The immune system in insects comprises cellular and humoral responses that have been largely investigated in the model organism Drosophila melanogaster (Lemaitre and Hoffmann, 2007). The humoral response involves the infection-induced activation of NF-κB transcription factors, Dif and Relish, which in turn activate AMP encoding genes. Dif is downstream from the Toll pathway and Relish is downstream from the IMD pathway (Hedengren et al., 1999; Rutschmann et al., 2000). These signaling cascades are specifically elicited by microbial associated molecular patterns (MAMPs) that are detected by cognate pattern recognition receptors (PRRs), which are members of the Peptidoglycan Recognition Receptor and Glucan Binding Receptor families (Ferrandon et al., 2007). Notably, the Toll pathway is triggered upon sensing of Lysine (Lys)-type peptidoglycan, which is a common component of most Gram-positive bacteria, whereas the IMD pathway is activated by the mesodiaminopilmelic acid (DAP)-type peptidoglycan common to Gram-negative bacteria (Leulier et al., 2003; Ferrandon et al., 2007). The wall of all B. cereus group species also consists of a DAP-type peptidoglycan (Vollmer et al., 2008). We therefore, compared the virulence of WT, ΔdltX, and the complemented strain in WT oregonR and relish mutant flies to confirm that the loss of virulence phenotype of the ΔdltX mutant is associated with its susceptibility to CAMPs in vivo. Bt407 was resistant to the fly humoral response because WT and relish immunodeficient insects exhibited similar survival curves with high lethality of the infected flies at 15 h post-infection (Figure 6). Similar to findings obtained with Galleria larvae, survival curves of WT flies infected with the ΔdltX mutant showed that loss of dltX is sufficient to significantly impair virulence. Indeed, 75% of the flies infected with the ΔdltX mutant survived 24 h post-infection. Interestingly however, the virulence of the ΔdltX mutant was fully restored in relish mutant flies which do not produce CAMPs in response to the infection. This phenotype is associated with the loss of DltX because the complemented strain was as virulent as the WT strain in both WT oregon R and relish mutant flies. These findings clearly demonstrate that DltX is required for the resistance of Bt 407 to the humoral antimicrobial response of Drosophila infected by injection into the hemocoel.

We sought to determine whether the sensitivity of the dltX mutant to CAMPs was due to impairment in the incorporation of D-alanyl esters into TAs of the cell wall. D-Alanine was released by mild alkaline hydrolysis from whole heat-inactivated bacterial cells and quantified by HPLC analysis. Almost no D-alanine was released from the cell walls of the ΔdltX mutant, contrary to what is observed for the WT Bt 407, indicating that D-alanylation of TA was significantly impaired in the mutant. D-alanine amount released from the complemented strain was significantly higher than the one released from WT strain. This result can be explained by the copy number of the plasmid used for complementation (Figure 7).
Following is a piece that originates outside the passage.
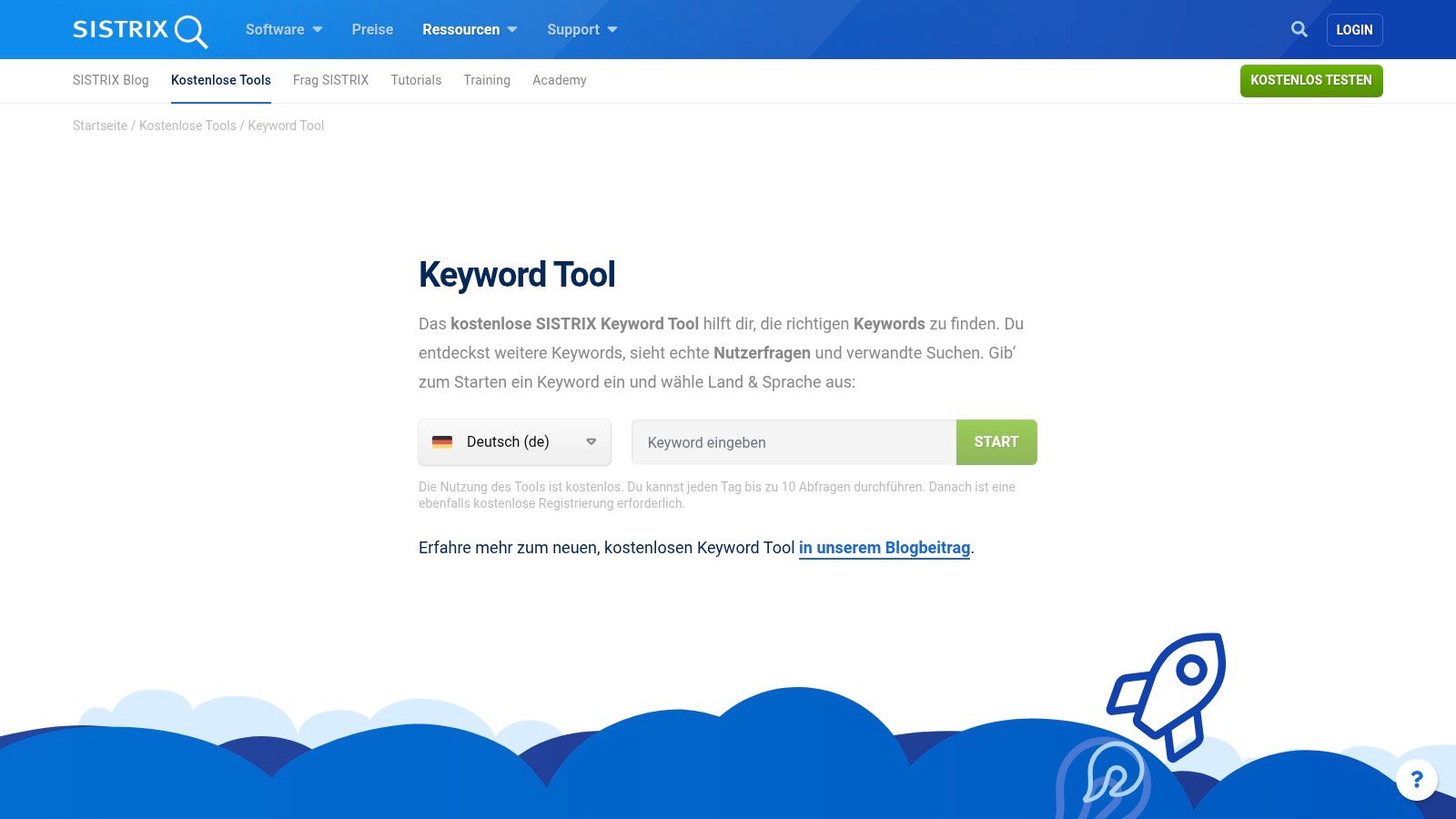The image size is (1456, 819).
Task: Select the Kostenlose Tools navigation tab
Action: [x=220, y=80]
The loss of D-alanylation in the dltX mutant may result in a net change in electrical charge of the bacterial surface, which may explain the higher sensitivity of the dltX mutant to CAMPs both in vitro and in vivo. We measured the electrophoretic mobility (EM) of each strain to see if the deletion of dltX was associated with a change of the global charge at the bacterial surface. EM was significantly higher in the ΔdltX mutant than in the WT strain (p = 0.0007) (Figure 8), showing that deletion of dltX alters electrical surface charge. Thus, the ΔdltX strain has a high negative charge at its surface.